Exercise requirements:
a. Using the mule-shaving thread, decide whether each statement agrees with it: (i) Bonny cut the mule's long hair with scissors before giving her a bath; (ii) the new animal clippers cut Molly's hair without trouble; (iii) minimule shaves the tail so that it leaves a "v" like on horses. Answer yes or no for each and quote the words from the thread that decide it.
b. Answer these questions from the mule-shaving thread, one answer per line, marked the same way:
(i) Who did Bonny at first think was pulling out the mule's hair?
(ii) What kind of clippers does someone Bonny's friend knows have?
(iii) According to Emily's mom, for about how long are her animals fully shed out?

Text provided:
•••
# How exactly to unwrap



## Bonny (Mar 20, 2009)

HeyYall,

How exactly do you unwrap a mule? Or a donkey for that matter. The reason I aslk is because of the tail and forelock. They dont have the same mane and tail as a horse.

I want to shave her as she is starting to pull her hair out and its getting clumpy. At first I thought it was the horses or goats doing it but I have now seen her lol.

So I want to give her a bath and then start to shave her. Help with the forelock area and tail please!

If you could, would you post a picture?

Thanks so much.

Also I would be willing to pay someone to come here and do it and teach me!


----------



## Bonny (Mar 20, 2009)

Well I decided the best way to start to get all that long hair off was to cut it with scissors. That way when I give her a bath the dirt will be able to come off and she will dry faster.

Then I can use clippers to finish.

So far I am done with the scissor job. Gosh she looks so different! I like this sleek looking Molly!

Before:







Now:


----------



## Emily's mom (Mar 21, 2009)

Wow! what a difference, I bet she feels much better. I am tempted to shave mine this summer because they are only shed out fully for about a month, before the woolies start in again.


----------



## Celtic Hill Farm (Mar 21, 2009)

I'll probally shave the girls when it gets a little warmer. I like to body clipp them so that' Aura gets a nice Red Coat. and they are ready to go to shows.


----------



## Bonny (Mar 21, 2009)

Well things are going well.

I bathed her and dried her and that went fine. But the brand new animal clippers will not cut her hair.!?

I have a friend that knows someone with sheep clippers. We may try those.

Mollys fur is just so fine it will not cut with clippers.

Ian, what kind do you use on the donkeys?


----------



## minimule (Mar 23, 2009)

I either roach the mane completely off (looks nice and clean) or cut the mane all one length. I have left the mane alone and combed it over too. The tail I shave right off to the base like a horses tail. They don't leave the "v" like on horses.
•••
Data shown:
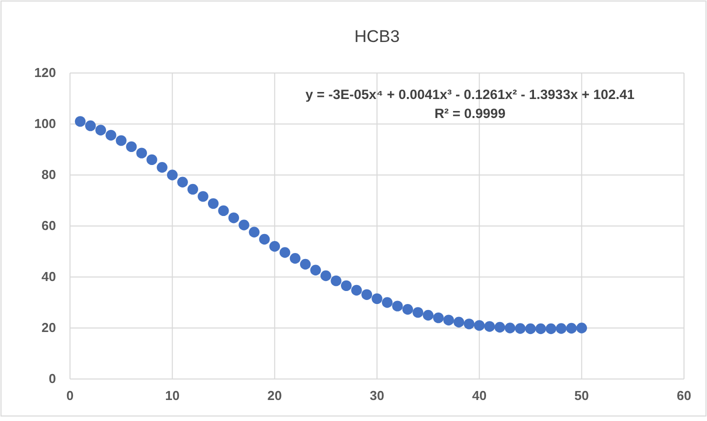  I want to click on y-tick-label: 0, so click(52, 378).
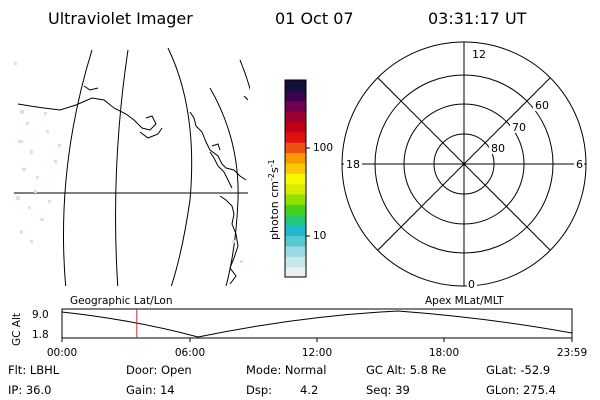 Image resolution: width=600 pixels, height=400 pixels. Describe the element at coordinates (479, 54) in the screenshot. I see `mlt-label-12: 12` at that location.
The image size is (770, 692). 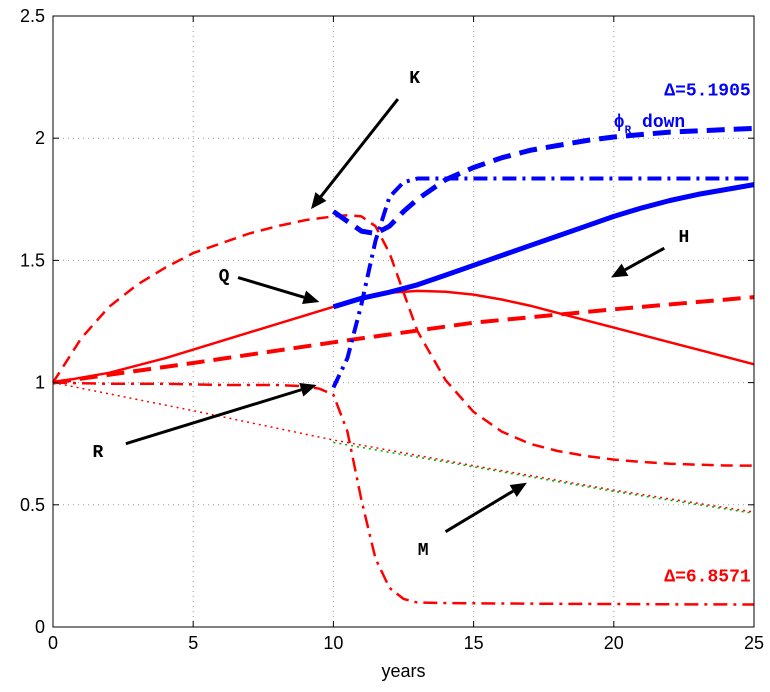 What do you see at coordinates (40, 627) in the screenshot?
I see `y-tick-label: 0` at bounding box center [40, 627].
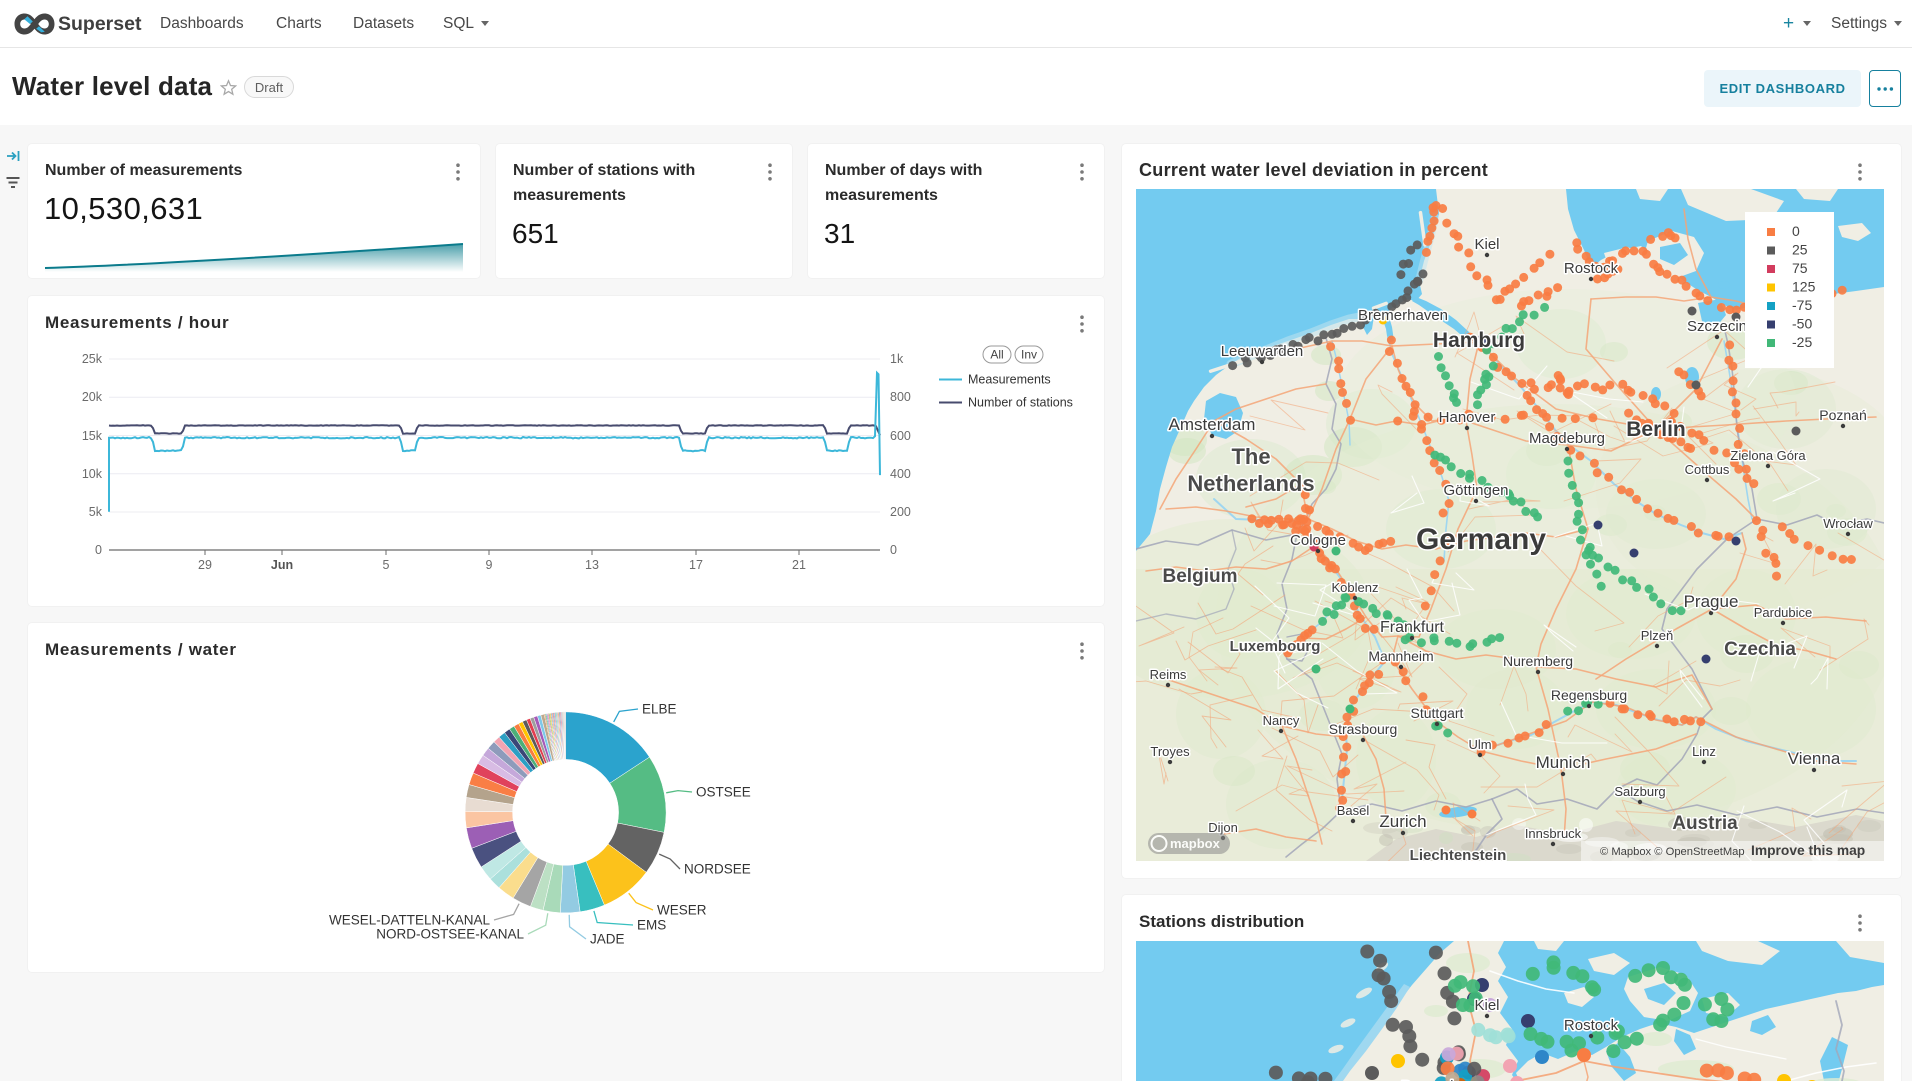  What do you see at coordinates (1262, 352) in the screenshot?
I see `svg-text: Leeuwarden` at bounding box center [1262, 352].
•••
Expected responses:
a.
(i) Yes: "the best way to start to get all that long hair off was to cut it with scissors. That way when I give her a bath the dirt will be able to come off"
(ii) No: "the brand new animal clippers will not cut her hair"
(iii) No: "They don't leave the "v" like on horses."

b.
(i) The horses or goats.
(ii) Sheep clippers.
(iii) About a month.